DATASET CONTENT –
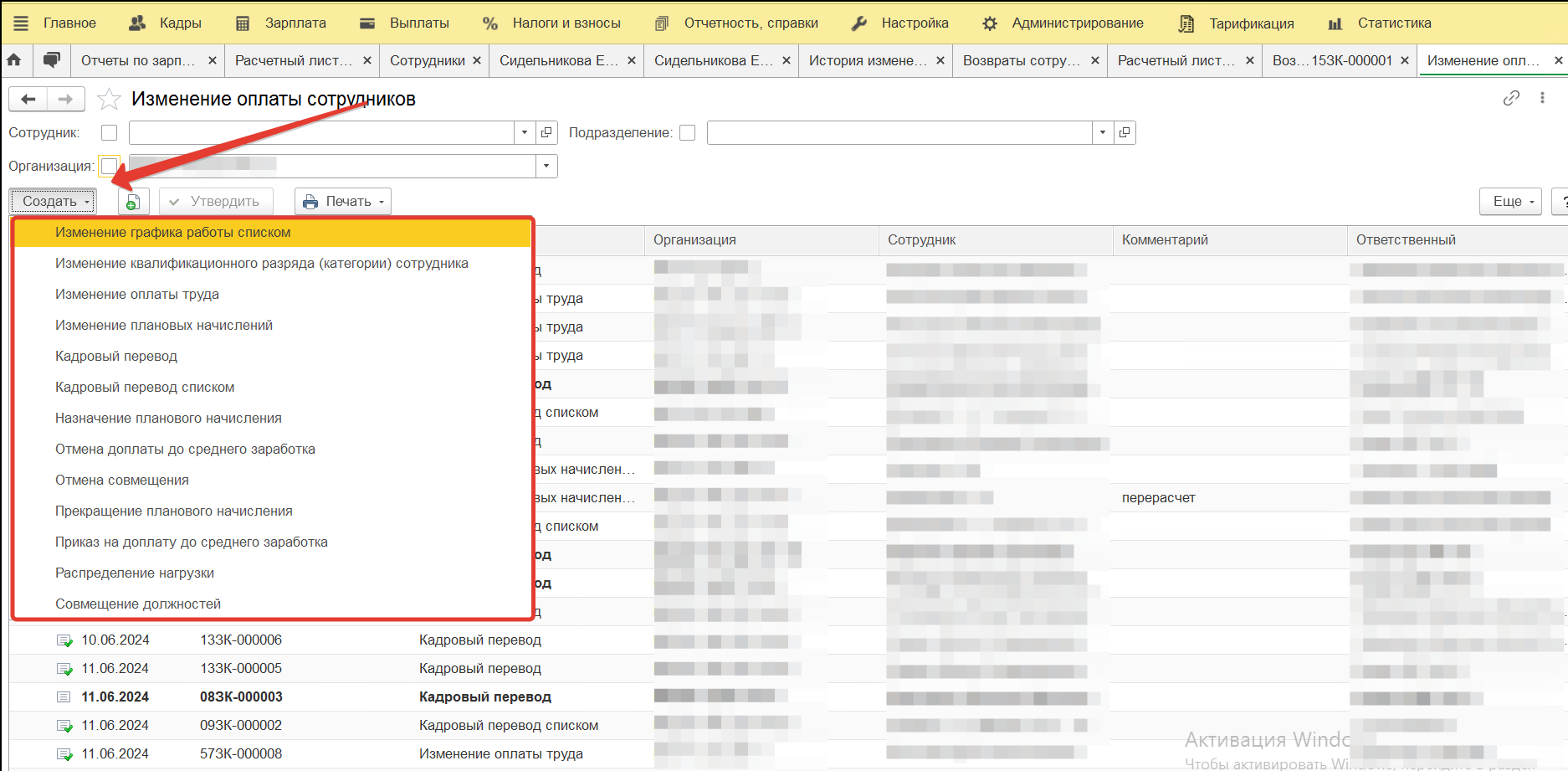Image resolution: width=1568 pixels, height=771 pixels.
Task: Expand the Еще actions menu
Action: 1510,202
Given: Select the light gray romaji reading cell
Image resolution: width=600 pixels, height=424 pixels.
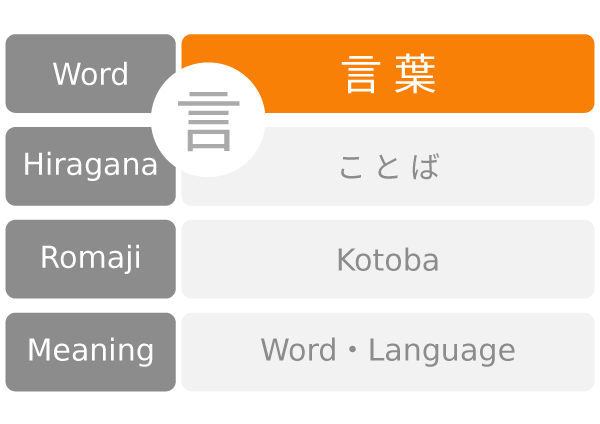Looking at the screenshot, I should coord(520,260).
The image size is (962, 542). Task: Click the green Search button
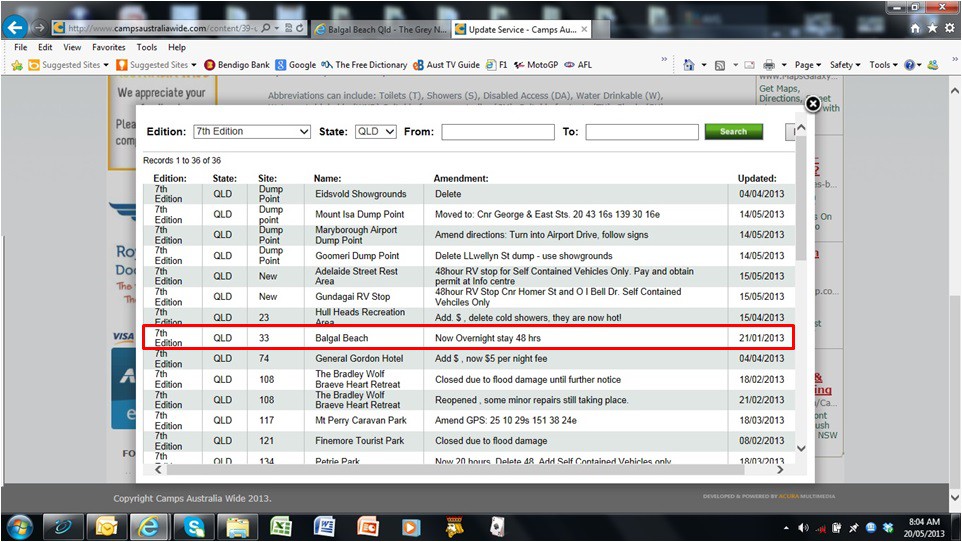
* * *
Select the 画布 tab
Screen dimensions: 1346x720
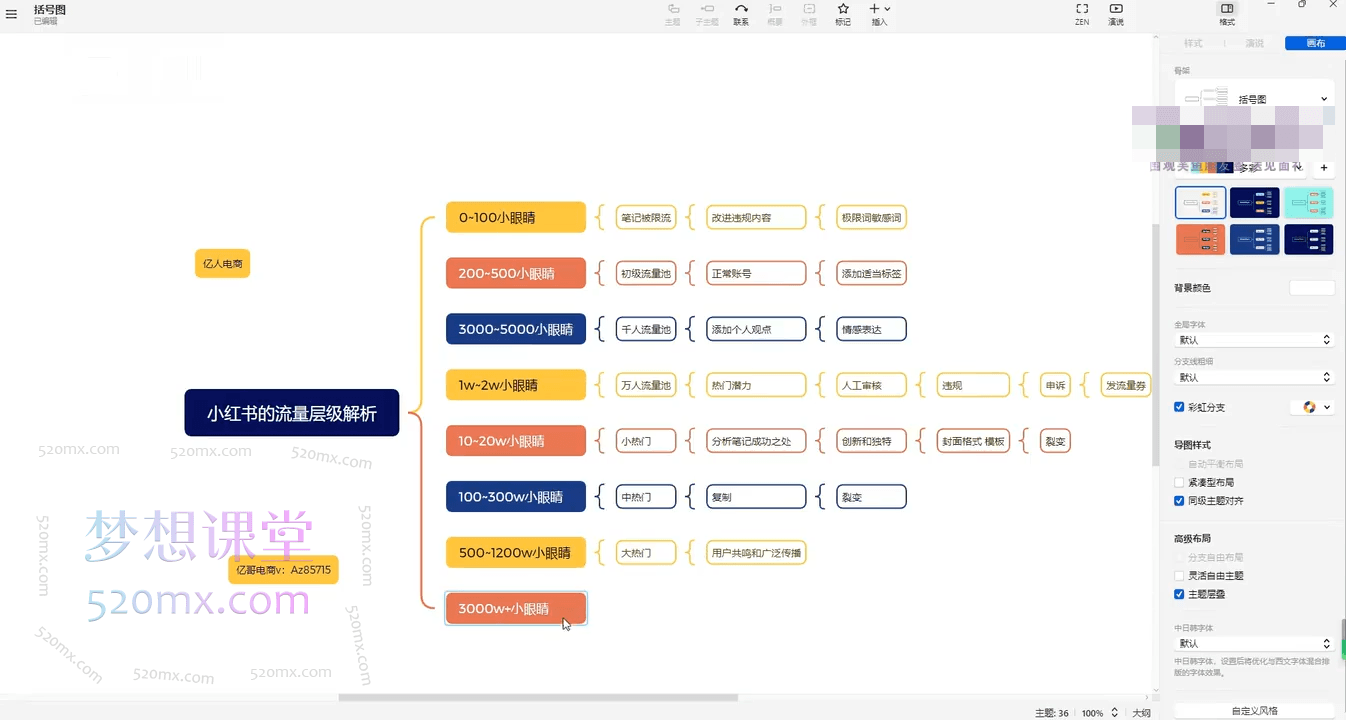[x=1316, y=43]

TASK PROMPT – What's needed is an exact copy of the lines above from the one with "Given: Select the" through the one with "The image size", both included; the pictures stay out.

FINISHED TASK –
Given: Select the light gray romaji reading cell
Image resolution: width=600 pixels, height=424 pixels.
Looking at the screenshot, I should coord(520,260).
The image size is (962, 542). Task: Click the green Search button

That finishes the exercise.